On the road again: Seattle, day 1
The trip took about 14 hours from door to door, but I made it, and I'm happy to be in a hotel with a bed awaiting me. A three-hour layover was quite pleasant thanks to the free wireless and free Diet Coke at the Admiral's Club in O'Hare, and I accomplished a great deal on the planes.
I hate doing work travel on weekends, but it does have one great consequence: a higher probability of airline seat upgrades. Today, American upgraded us on both legs, which made the flight a great deal better than I had feared.
Dinner included two of us sharing both pork belly and fried pig ear, the latter a first for me. The pork belly was a B+, with the perfect outside but the interior not quite succulent enough to earn an A. The pig ear, though, was underwhelming--a statement that a decade ago I would never have anticipated writing. The ear had very little taste of its own, and even its potentially odd texture was overwhelmed by the entirely too heavy fried batter. Still, on balance the meal was good.

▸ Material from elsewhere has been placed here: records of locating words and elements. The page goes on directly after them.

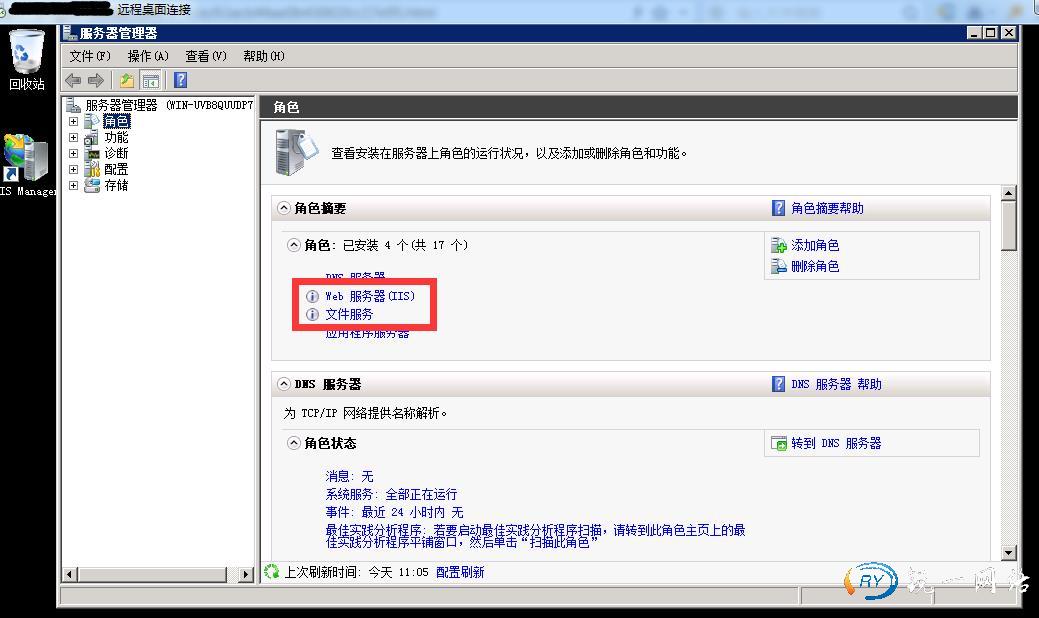Click the 添加角色 (Add Roles) icon link

[x=814, y=245]
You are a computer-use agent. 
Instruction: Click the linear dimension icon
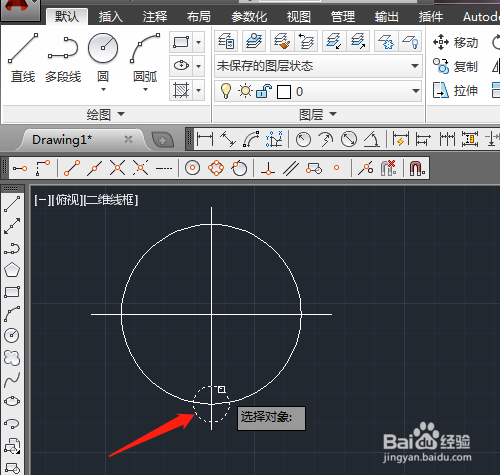tap(205, 139)
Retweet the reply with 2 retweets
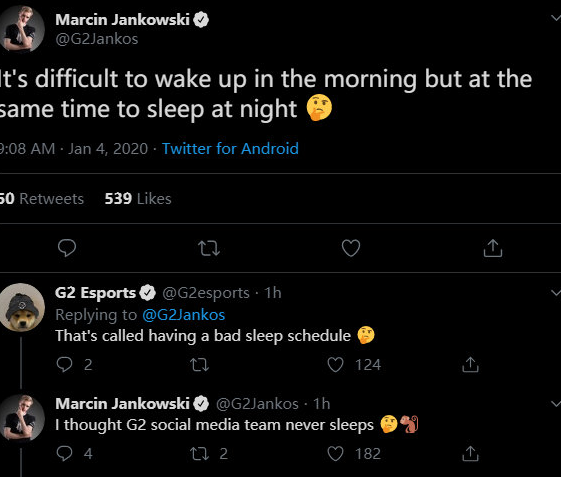Viewport: 561px width, 477px height. tap(199, 453)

Now, though, I plan to finish my work and crash for what I sincerely hope will be a good night's sleep. I hope yours is good, also.
4 comments:
Somehow, I am not sure there is any method of cooking that would make a pig's ear palatable. Ewwww. Well, maybe buried under a lot of chocolate.
Having seen it, I had to try it. I won't bother doing so again unless a really superb chef is cooking it.
You can put lipstick on a pig. Or you can fry it in batter, but a pig's ear is still a pig's ear.
Maybe it would make a good soup broth (in NM, the leg bones including the very well cleaned hooves are boiled to make a broth) but I seriously doubt the ear would help any.
Some parts should just be used for lipstick. Decorate the pig if you must, but don't make me eat it!!!
You may be right, but if a great chef one day offers me a pig's ear, I'll give it a go.